Summary: Paracetamol (acetaminophen) doesn’t just work in the brain—it also shuts off pain at its source in the peripheral nerves. The study found that after taking paracetamol, the body produces a compound called AM404 directly in pain-sensing nerve endings.
This compound blocks sodium channels responsible for transmitting pain, stopping the signal before it reaches the brain. These findings rewrite our understanding of how this common drug works and could lead to more targeted, side-effect-free pain relief in the future.
Key Facts:
- Peripheral Action: AM404, produced from paracetamol, blocks sodium channels in pain-sensing nerves.
- New Mechanism: Challenges the belief that paracetamol only acts in the brain and spinal cord.
- Therapeutic Potential: May lead to safer, more precise alternatives to current local anesthetics.
Source: Hebrew University of Jerusalem
A breakthrough study from the Hebrew University of Jerusalem, published this week in the prestigious journal PNAS (Proceedings of the National Academy of Sciences USA), reveals a previously unknown peripheral mechanism by which paracetamol (also known as acetaminophen, Tylenol®, or Panadol®) relieves pain.
The study was led by Prof. Alexander Binshtok from the Hebrew University’s Faculty of Medicine and Center for Brain Sciences (ELSC) and Prof. Avi Priel from its School of Pharmacy. Together, they uncovered a surprising new way that paracetamol—one of the world’s most common painkillers—actually works.
Credit: Neuroscience News
For decades, scientists believed that paracetamol relieved pain by working only in the brain and spinal cord. But this new research, published in PNAS, shows that the drug also works outside the brain, in the nerves that first detect pain.
Their discovery centers on a substance called AM404, which the body makes after taking paracetamol. The team found that AM404 is produced right in the pain-sensing nerve endings—and that it works by shutting off specific channels (called sodium channels) that help transmit pain signals. By blocking these channels, AM404 stops the pain message before it even starts.
“This is the first time we’ve shown that AM404 works directly on the nerves outside the brain,” said Prof. Binshtok. “It changes our entire understanding of how paracetamol fights pain.”
This breakthrough could also lead to new types of painkillers. Because AM404 targets only the nerves that carry pain, it may avoid the numbness, muscle weakness, and side effects that come with traditional local anesthetics.
“If we can develop new drugs based on AM404, we might finally have pain treatments that are highly effective but also safer and more precise,” added Prof. Priel.
About this neuropharmacology research news
Author: Danae Marx
Source: Hebrew University of Jerusalem
Contact: Danae Marx – Hebrew University of Jerusalem
Image: The image is credited to Neuroscience News
Original Research: Closed access.
“The analgesic paracetamol metabolite AM404 acts peripherally to directly inhibit sodium channels” by Alexander Binshtok et al. PNAS
Abstract
The analgesic paracetamol metabolite AM404 acts peripherally to directly inhibit sodium channels
Paracetamol has been used for decades to relieve mild-to-moderate pain. Its analgesic effect is mainly attributed to its metabolite, AM404, acting on cannabinoid receptors or TRPV1 channels in central nervous system (CNS) neurons.
Here, we show that AM404 is produced by primary sensory neurons.
It inhibits sodium current in nociceptor neurons, blocking action potential (AP) generation and reducing nocifensive behavior in naïve and inflamed rats.

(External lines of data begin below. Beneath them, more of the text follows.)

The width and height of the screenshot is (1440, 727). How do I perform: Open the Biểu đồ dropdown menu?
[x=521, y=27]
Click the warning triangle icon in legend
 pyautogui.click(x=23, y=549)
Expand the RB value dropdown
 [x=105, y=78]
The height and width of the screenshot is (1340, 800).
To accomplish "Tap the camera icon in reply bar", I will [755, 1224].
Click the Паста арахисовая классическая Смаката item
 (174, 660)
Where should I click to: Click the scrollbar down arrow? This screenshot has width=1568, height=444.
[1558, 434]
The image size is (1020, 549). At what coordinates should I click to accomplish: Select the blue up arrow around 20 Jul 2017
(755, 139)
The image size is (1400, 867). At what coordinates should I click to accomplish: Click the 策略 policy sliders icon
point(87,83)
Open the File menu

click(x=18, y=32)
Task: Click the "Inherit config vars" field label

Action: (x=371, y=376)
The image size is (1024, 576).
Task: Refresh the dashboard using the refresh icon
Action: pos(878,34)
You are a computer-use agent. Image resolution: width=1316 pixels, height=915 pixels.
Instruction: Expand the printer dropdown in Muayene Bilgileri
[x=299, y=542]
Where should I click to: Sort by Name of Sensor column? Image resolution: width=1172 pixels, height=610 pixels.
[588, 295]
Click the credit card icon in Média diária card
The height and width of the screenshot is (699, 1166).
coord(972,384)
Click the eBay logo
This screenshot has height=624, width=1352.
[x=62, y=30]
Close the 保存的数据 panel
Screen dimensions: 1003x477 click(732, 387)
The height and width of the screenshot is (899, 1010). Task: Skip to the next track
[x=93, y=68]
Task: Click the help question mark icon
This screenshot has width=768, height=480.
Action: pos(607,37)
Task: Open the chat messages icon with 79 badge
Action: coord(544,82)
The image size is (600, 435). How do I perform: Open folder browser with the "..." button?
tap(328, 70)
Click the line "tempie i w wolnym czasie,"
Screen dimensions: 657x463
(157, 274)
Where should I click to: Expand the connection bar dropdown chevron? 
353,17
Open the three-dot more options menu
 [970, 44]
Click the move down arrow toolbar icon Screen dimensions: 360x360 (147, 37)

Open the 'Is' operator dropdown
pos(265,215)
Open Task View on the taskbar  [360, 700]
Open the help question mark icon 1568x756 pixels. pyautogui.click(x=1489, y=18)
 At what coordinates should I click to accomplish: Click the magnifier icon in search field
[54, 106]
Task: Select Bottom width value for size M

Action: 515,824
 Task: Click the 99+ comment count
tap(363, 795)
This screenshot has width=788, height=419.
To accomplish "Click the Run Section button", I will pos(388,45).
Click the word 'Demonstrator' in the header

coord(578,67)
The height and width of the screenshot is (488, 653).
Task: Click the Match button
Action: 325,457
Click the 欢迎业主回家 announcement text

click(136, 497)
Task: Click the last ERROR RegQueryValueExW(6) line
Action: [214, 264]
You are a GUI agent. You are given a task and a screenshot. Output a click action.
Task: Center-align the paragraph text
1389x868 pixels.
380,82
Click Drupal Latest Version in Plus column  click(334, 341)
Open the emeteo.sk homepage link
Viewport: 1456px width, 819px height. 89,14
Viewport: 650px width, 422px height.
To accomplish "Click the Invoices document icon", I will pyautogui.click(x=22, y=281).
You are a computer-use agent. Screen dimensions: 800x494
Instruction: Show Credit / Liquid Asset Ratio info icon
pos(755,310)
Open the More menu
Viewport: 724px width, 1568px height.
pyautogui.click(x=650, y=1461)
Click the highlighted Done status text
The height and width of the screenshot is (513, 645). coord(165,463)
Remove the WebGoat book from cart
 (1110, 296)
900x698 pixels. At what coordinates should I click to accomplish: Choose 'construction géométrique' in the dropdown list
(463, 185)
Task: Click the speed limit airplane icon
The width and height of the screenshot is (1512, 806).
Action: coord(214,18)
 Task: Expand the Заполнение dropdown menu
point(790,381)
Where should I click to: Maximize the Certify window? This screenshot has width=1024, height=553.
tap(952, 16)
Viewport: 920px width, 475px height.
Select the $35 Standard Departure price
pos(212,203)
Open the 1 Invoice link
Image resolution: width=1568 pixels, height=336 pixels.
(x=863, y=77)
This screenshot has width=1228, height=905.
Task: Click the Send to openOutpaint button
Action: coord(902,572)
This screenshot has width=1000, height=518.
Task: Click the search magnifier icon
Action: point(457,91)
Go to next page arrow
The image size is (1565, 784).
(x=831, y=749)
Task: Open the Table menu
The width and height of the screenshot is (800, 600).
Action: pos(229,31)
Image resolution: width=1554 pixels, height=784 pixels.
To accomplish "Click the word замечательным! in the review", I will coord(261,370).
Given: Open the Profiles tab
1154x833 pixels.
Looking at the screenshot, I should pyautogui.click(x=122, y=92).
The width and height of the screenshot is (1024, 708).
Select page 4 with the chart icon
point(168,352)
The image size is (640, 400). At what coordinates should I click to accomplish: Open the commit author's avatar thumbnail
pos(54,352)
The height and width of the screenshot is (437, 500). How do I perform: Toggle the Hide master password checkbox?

We demonstrated that this analgesic effect of AM404 is mediated by its direct inhibition of nociceptive voltage-gated sodium channels (NaV) 1.8 and 1.7 via the local anesthetic binding site.
The NaV1.8 and 1.7 inhibition was specific for AM404 and not observed with other metabolites of paracetamol.
Our findings suggest that the analgesic effect of paracetamol is mediated mainly by direct AM404-induced inhibition of nociceptive sodium channels at the peripheral nociceptor neurons.
Our findings lay a foundation for the potential development of AM404 as a selective local analgesic.